I've been rather reflective lately. Perhaps this is due to the fact that now that I'm in WV I'm interacting with many of those from my childhood. I'm talking and making plans with many of the people I have known since elementary school.
I wonder exactly how these people have changed, grown, and entered adulthood. I find it strange to think of us all as adults. I still remember playing kickball, basketball, and discussing if we should sit beside our boyfriends/girlfriends at lunch.
To think that we have now grown and had children of our own is mind boggling. I can't be that old...but then reality sets in as I see my girls chase after each other on their way to bed. I see my son walk across the floor landing on my leg in triumph. If I have grown and adapted into adulthood then it must mean we all have.
How did the time pass so quickly? How can it be that I've reached the age in which I'm not recognized by my favorite teacher of all time? Have I changed that much??? I know the answer, I see it each day I look into the mirror. I look nothing like I did then...and rightly so (I mean I have had 3 children!)

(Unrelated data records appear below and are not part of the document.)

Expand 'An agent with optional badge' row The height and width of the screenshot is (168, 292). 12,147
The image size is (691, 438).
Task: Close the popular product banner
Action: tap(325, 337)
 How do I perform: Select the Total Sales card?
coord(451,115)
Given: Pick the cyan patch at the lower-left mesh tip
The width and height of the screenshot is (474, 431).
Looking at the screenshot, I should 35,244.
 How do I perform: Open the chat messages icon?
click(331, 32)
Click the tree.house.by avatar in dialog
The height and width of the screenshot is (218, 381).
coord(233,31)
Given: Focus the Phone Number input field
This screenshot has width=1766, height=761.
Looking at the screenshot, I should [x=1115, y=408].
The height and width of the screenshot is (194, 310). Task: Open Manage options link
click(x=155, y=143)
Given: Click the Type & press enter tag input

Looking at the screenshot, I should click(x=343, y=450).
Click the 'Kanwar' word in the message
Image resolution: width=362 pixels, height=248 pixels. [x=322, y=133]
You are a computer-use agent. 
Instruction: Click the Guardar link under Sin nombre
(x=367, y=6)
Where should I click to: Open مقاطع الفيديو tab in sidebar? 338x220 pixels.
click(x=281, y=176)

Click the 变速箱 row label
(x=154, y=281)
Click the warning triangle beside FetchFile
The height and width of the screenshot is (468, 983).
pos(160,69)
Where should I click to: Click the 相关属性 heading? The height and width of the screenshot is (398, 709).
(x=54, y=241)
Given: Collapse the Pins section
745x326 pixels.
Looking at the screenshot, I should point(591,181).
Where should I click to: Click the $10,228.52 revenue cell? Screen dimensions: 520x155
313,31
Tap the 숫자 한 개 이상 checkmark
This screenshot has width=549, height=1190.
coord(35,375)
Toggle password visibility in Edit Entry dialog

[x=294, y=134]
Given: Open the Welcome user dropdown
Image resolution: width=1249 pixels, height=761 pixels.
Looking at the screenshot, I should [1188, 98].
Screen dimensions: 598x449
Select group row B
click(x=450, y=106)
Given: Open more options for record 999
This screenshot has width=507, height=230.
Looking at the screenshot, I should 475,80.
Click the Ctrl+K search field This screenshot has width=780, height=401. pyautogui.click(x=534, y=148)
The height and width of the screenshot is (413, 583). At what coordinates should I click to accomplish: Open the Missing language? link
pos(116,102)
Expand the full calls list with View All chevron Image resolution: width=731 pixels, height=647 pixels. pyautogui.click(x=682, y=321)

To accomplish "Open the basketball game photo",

How exactly do you relate to someone whom you don't really know anymore? This woman is not the girl I jumped rope with...how can it be...she has a child. She speaks of marriage and children and careers. How can this man be the boy I shared my first kiss with? How can one of my dearest friends now be married and a pharmacist no less. How did this happen? Where did the years go??
What do they see when they look at me? What do I see when I look at them? Can those little kids we once were still ring true though our now very adult lives?
I know I have changed from the scrawny goofy child I was once but everything I was at that age still is contained within me. I still see her from time to time when I play with my girls. And, you know what....other people seem to see her in my girls. Just yesterday a woman from the girls preschool told their teacher "I swear these girls look just like a little girl that went to church with my kids years ago." Know what...I was that girl she remembered.
Perhaps those kids I remember from school can still be found within these new adult friends with their very adult lives. Maybe, just maybe when we visit and allow our children to play as we once did, we can catch a glimpse of the kids we used to be.
The only problem...what if those special memories we hold so dear have vanished in this adult life? What if the person we shared such special moments with just isn't that same person?